To improve address alignment, a small piece of prolog code using MOVSB/STOSB with a count less than 4 can be used to peel off the non-aligned data moves before starting to use MOVSD/STOSD.

Starting from Nehalem microarchitecture (2007), Intel CPUs internally performs 16-byte moves, thus rendering REP STOSQ equally fast to REP STOSD. Emitting STOSQ followed by STOSD only increases latency. The following also applies to STOS.

The two components of performance characteristics of REP String varies further depending on granularity, align-
ment, and/or count values. Generally, MOVSB is used to handle very small chunks of data. Therefore, processor
implementation of REP MOVSB is optimized to handle ECX < 4. Using REP MOVSB with ECX > 3 will achieve low data
throughput due to not only byte-granular data transfer but also additional startup overhead. The latency for MOVSB,
is 9 cycles if ECX < 4; otherwise REP MOVSB with ECX >9 have a 50-cycle startup cost.
For REP string of larger granularity data transfer, as ECX value increases, the startup overhead of REP String exhibit
step-wise increase:
• Short string (ECX <= 12): the latency of REP MOVSW/MOVSD/MOVSQ is about 20 cycles.
• Fast string (ECX >= 76: excluding REP MOVSB): the processor implementation provides hardware optimization by
moving as many pieces of data in 16 bytes as possible. The latency of REP string latency will vary if one of the 16-
byte data transfer spans across cache line boundary:
— Split-free: the latency consists of a startup cost of about 40 cycles and each 64 bytes of data adds 4 cycles.
— Cache splits: the latency consists of a startup cost of about 35 cycles and each 64 bytes of data adds 6cycles.
• Intermediate string lengths: the latency of REP MOVSW/MOVSD/MOVSQ has a startup cost of about 15 cycles
plus one cycle for each iteration of the data movement in word/dword/qword.

AMD processors starting from Bulldozer (2011) also implement fast string optimizations. Newer manuals do not mention the REP prefix, instead recommending using SIMD for block transfer, which is infeasible to implement in DMD.

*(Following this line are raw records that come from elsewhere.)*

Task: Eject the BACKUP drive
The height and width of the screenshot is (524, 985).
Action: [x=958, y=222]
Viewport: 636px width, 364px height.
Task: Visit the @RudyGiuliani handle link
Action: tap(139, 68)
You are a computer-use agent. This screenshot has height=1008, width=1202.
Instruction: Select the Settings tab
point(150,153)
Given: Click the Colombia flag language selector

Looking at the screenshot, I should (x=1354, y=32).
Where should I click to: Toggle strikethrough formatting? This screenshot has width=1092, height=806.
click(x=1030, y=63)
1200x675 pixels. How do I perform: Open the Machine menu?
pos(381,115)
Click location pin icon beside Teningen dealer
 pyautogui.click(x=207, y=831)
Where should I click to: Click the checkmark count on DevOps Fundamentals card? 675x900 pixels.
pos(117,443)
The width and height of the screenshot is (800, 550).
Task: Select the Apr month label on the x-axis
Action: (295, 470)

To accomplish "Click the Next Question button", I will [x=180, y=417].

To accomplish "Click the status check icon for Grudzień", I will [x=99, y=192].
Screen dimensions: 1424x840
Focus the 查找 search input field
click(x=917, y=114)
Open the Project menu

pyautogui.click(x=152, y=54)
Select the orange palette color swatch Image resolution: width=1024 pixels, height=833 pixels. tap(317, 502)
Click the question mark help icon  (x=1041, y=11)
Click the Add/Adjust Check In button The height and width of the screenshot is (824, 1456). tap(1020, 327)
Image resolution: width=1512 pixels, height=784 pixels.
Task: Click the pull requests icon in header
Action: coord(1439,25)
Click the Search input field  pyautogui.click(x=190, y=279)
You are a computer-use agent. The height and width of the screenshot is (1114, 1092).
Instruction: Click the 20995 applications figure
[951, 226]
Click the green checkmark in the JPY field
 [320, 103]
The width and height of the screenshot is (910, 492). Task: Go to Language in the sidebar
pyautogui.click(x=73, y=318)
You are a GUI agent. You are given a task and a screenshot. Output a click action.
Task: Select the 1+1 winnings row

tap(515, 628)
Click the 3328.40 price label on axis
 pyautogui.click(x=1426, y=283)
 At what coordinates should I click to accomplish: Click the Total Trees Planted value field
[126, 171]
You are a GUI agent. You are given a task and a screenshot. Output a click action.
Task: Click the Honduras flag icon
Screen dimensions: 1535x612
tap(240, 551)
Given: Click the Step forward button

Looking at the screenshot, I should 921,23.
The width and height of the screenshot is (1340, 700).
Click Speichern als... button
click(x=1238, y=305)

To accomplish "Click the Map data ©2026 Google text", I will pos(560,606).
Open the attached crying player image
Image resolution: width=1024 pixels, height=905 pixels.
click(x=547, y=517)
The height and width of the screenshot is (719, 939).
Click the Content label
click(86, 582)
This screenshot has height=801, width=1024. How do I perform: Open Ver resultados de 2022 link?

Family 15h processors include a special "fast-string" microcode implementation that may be executed
when the REP prefix is applied to the MOVS or STOS instructions. The following conditions must be
met to benefit from the "fast string" microcode:
• The REP prefix is applied to the MOVS or STOS instruction (other instructions such as CMPS do
not have fast-string microcode).
• The memory destination address (and the source address for MOVS) must be data-size aligned so
any fraction of a 128-bit transfer at the end can be handled by the regular micro code.
• DF must be 0.
• The source and destination blocks must not overlap (for MOVS).
The memory addresses do not need to be 16-byte aligned, nor does the number of bytes to be moved
or stored need to be divisible by 16, but meeting either of these conditions will improve efficiency.
The microcode executes data-sized moves (or stores) until a 16-byte boundary is reached, then moves
16 bytes at a time until fewer than 16 bytes remain to be moved (or stored), then executes data-sized
moves to finish.

Micro-benchmark

import core.time;
import core.stdc.stdio;

void fake_memset(char* ptr, char c, size_t n)
{
    ptr[0 .. n] = c;
}

void test_memset(alias arr, uint n)()
{

    auto t0 = MonoTime.currTime;
    foreach (_; 0 .. 100_000_000)
    {
        fake_memset(arr.ptr, 0xcc, n);
    }
    auto t1 = MonoTime.currTime;
    printf("memset n=%d time=%s\n", n, (t1 - t0).toString().ptr);
}

void main()
{
    char[100] arr;
    test_memset!(arr, 32); // 8-byte aligned
    test_memset!(arr, 36); // 4-byte aligned
    test_memset!(arr, 39);
}

With master:

memset n=32 time=2 secs, 32 ms, 296 μs, and 2 hnsecs
memset n=36 time=1 sec, 514 ms, 984 μs, and 8 hnsecs
memset n=39 time=1 sec, 512 ms, 711 μs, and 5 hnsecs

With this PR:

memset n=32 time=898 ms, 20 μs, and 9 hnsecs
memset n=36 time=881 ms, 713 μs, and 8 hnsecs
memset n=39 time=902 ms, 584 μs, and 1 hnsec

This benchmark intentionally chooses "intermediate string lengths" in Intel's manual, to show that emitting STOSQ does not help even in the worst case.

Fixing #22448

Removing I64 code paths allows simply flipping several int variables to long, so cases where offset > int.max are compiled correctly. Which is rather trivial.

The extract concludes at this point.